EXERCISE PROMPT —
In the listing that follows, the lines starting at the one containing "Click the Help" and ending at the one containing "Open search by image camera icon" are to be returned exactly, both boundary lines included, and no others.
══════════
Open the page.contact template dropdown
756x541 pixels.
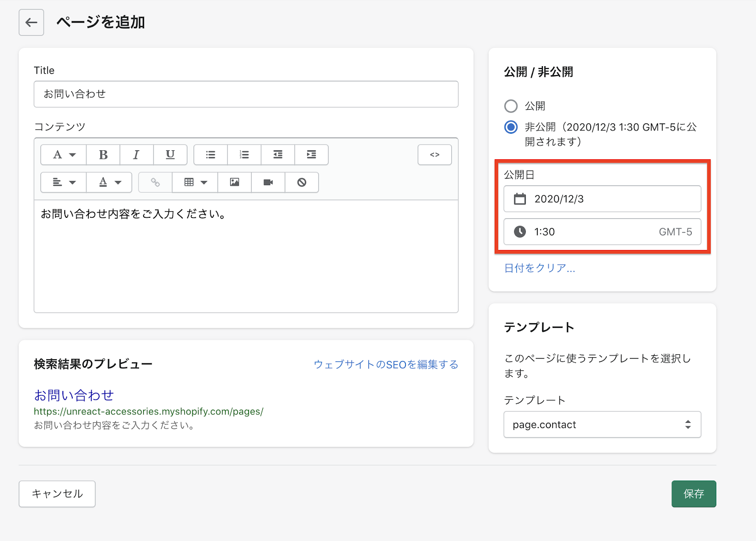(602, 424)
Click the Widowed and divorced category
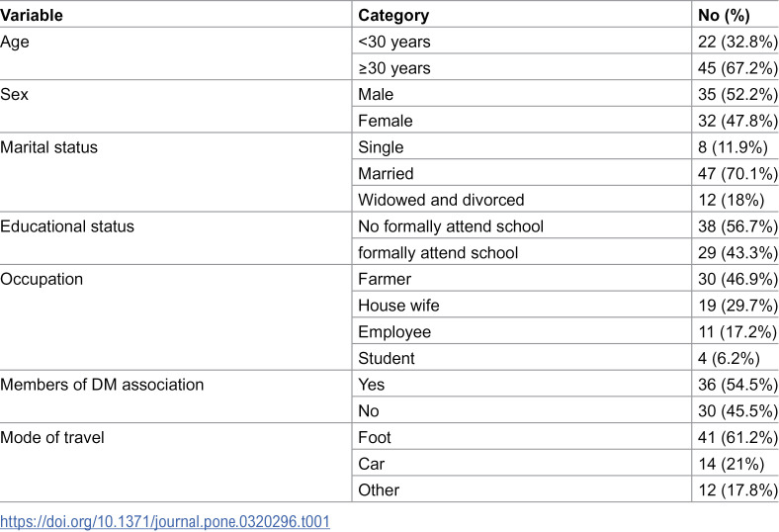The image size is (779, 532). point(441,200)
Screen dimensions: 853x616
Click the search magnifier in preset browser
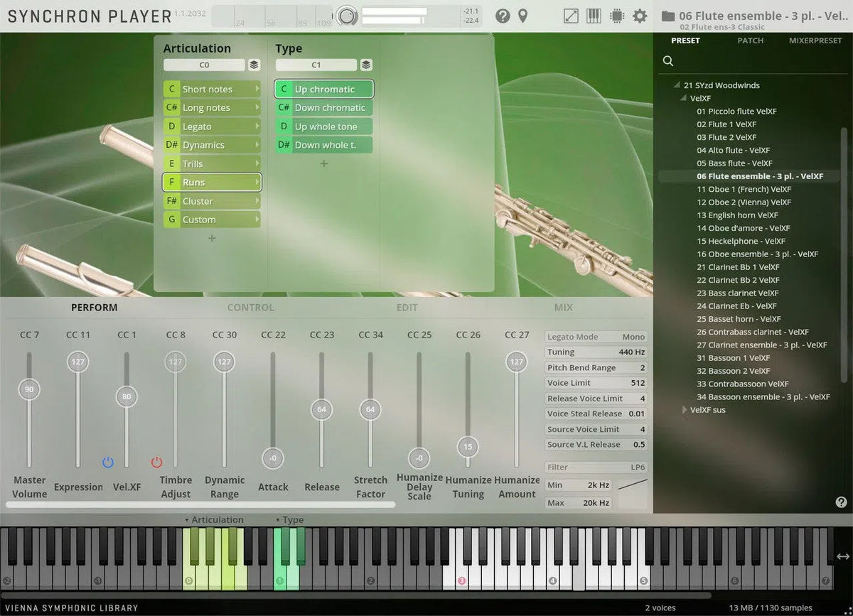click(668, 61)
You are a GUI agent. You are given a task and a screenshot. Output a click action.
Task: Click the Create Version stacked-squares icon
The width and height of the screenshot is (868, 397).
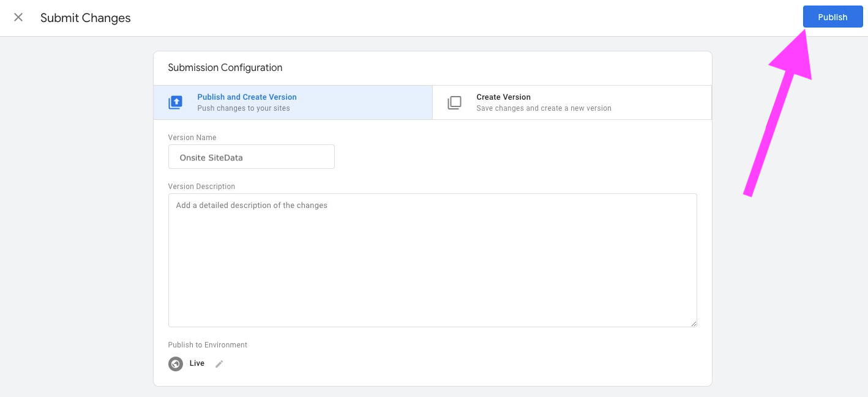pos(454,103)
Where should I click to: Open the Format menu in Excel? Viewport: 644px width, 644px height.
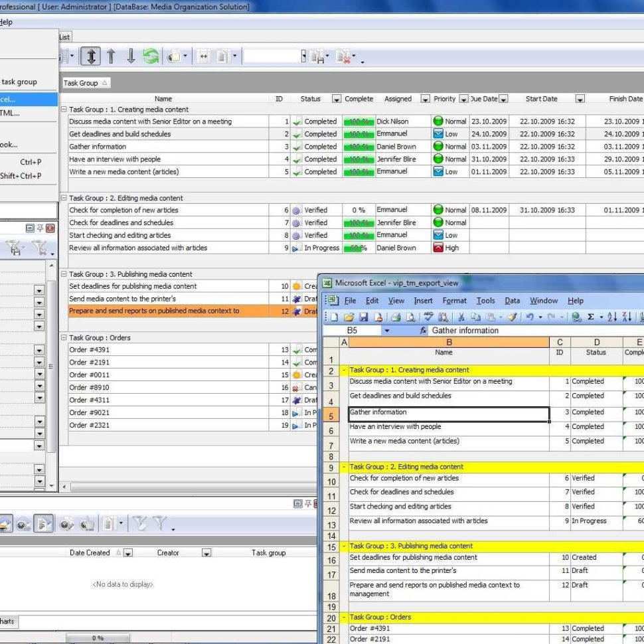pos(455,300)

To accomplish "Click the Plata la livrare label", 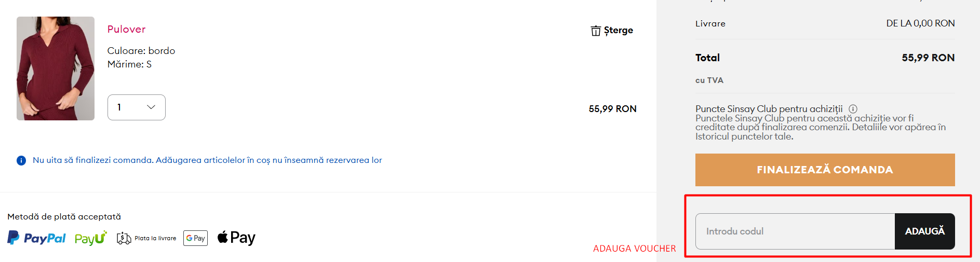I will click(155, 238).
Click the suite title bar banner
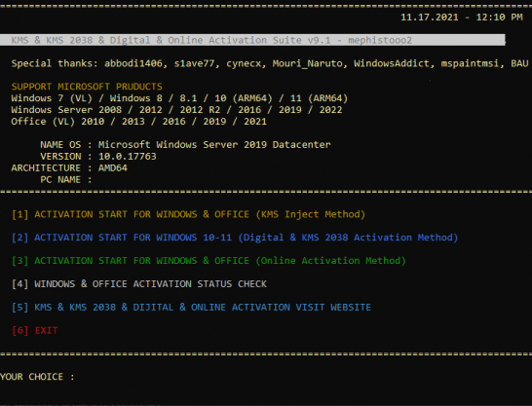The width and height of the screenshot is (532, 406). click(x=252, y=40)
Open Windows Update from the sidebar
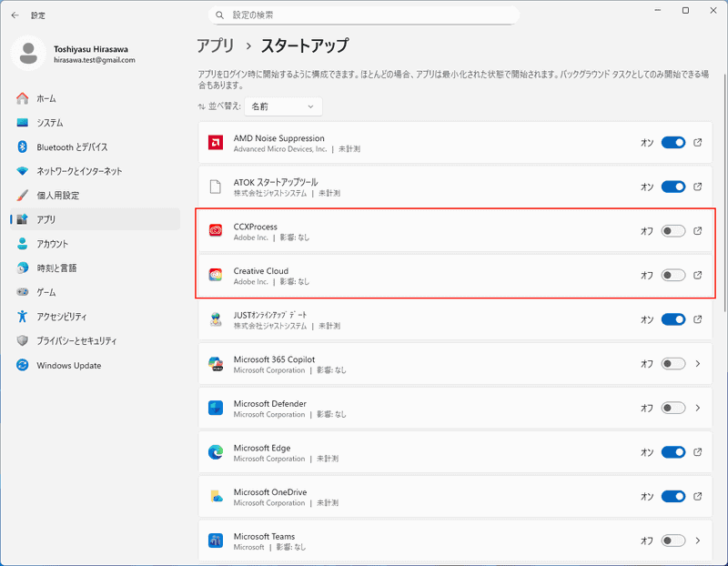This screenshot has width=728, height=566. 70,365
══════════
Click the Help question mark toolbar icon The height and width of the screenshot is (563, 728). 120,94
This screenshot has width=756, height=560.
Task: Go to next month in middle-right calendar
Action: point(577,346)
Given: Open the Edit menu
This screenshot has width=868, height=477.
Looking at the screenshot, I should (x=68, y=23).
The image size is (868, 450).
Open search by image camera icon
══════════
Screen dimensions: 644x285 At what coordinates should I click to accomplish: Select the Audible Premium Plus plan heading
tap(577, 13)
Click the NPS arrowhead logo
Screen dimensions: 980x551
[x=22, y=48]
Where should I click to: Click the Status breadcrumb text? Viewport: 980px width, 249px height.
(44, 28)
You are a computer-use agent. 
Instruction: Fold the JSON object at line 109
══════════
EXPECTED ANSWER —
Click the Help question mark toolbar icon The height and width of the screenshot is (563, 728). 120,94
This screenshot has width=756, height=560.
Task: Go to next month in middle-right calendar
Action: point(577,346)
Given: Open the Edit menu
This screenshot has width=868, height=477.
Looking at the screenshot, I should (x=68, y=23).
The image size is (868, 450).
Open search by image camera icon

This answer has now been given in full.